Silk Curtain

2 minute read
TIME

In its boldest move to date, OPM last week marched into the U.S. silk industry, became sole holder, buyer and seller of raw silk. Then it stopped all processing of raw silk (except on Army & Navy orders), put an end to all silk transfers from warehouse to mill.

Reason for this extreme action was to hoard all U.S. silk supplies for military use (chiefly powder bags and parachutes). At month’s end visible supplies were 47,000 bales. Last week the crack Japanese liner Tatuta Maru, after much legal backing & filling, unloaded its 5.568 bales on San Francisco docks (see cut). Five other ships added another 11,000 bales, bringing U.S. supplies to 63,000 bales. This was about three months’ civilian supply. It would fill all defense needs, said the Army, for two years.

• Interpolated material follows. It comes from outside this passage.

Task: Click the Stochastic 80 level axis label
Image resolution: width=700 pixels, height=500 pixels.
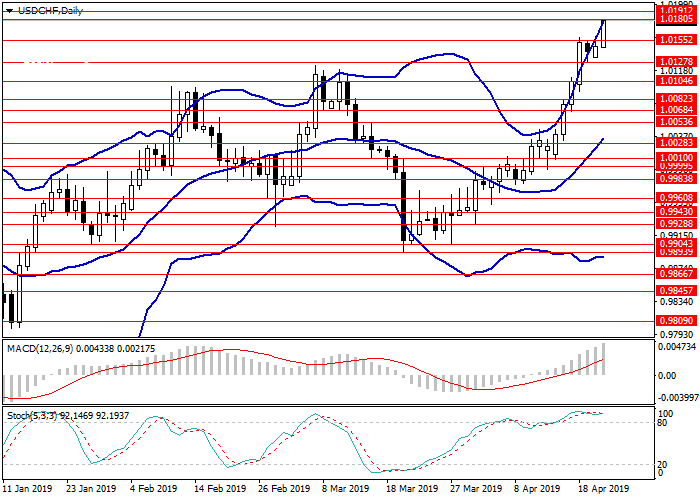Action: pos(663,423)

Aside from the drastic effect of this action on U.S. consumers (see p. 13), the commandeering meant curtains for most of the 500 U.S. silk-hosiery manufacturers, their 97,000 employes. Another 78,000 workers in silk textile lines faced work curtailment. To mitigate the shock, OPM last week ordered rayon producers to allocate 10% of their output to silk mills. Only the finest rayon will do for hosiery, and it is hard to get.

First hosiery mill to close last week was Gotham Silk Hosiery Co.’s Courtland mill in Philadelphia. Its 600 employes would soon be lost in Philadelphia’s defense boom. Quite different was the outlook in North Carolina, where 22,000 hosiery workers face unemployment within two weeks. In Burlington, N.C., for example, a shutdown would affect 6,000 workers, ultimately cut off almost all the town’s income. Mill managers planned 1) to stretch silk operations with substitutes in welt and feet, and with a three-day week, 2) to pray for early arrival of fine rayon, and that women will buy rayon hose, 3) to urge Du Pont to relax its rule that nylon hose can contain no rayon or cotton. Half North Carolina’s mills can knit nylon, but as yet only 20% can get it.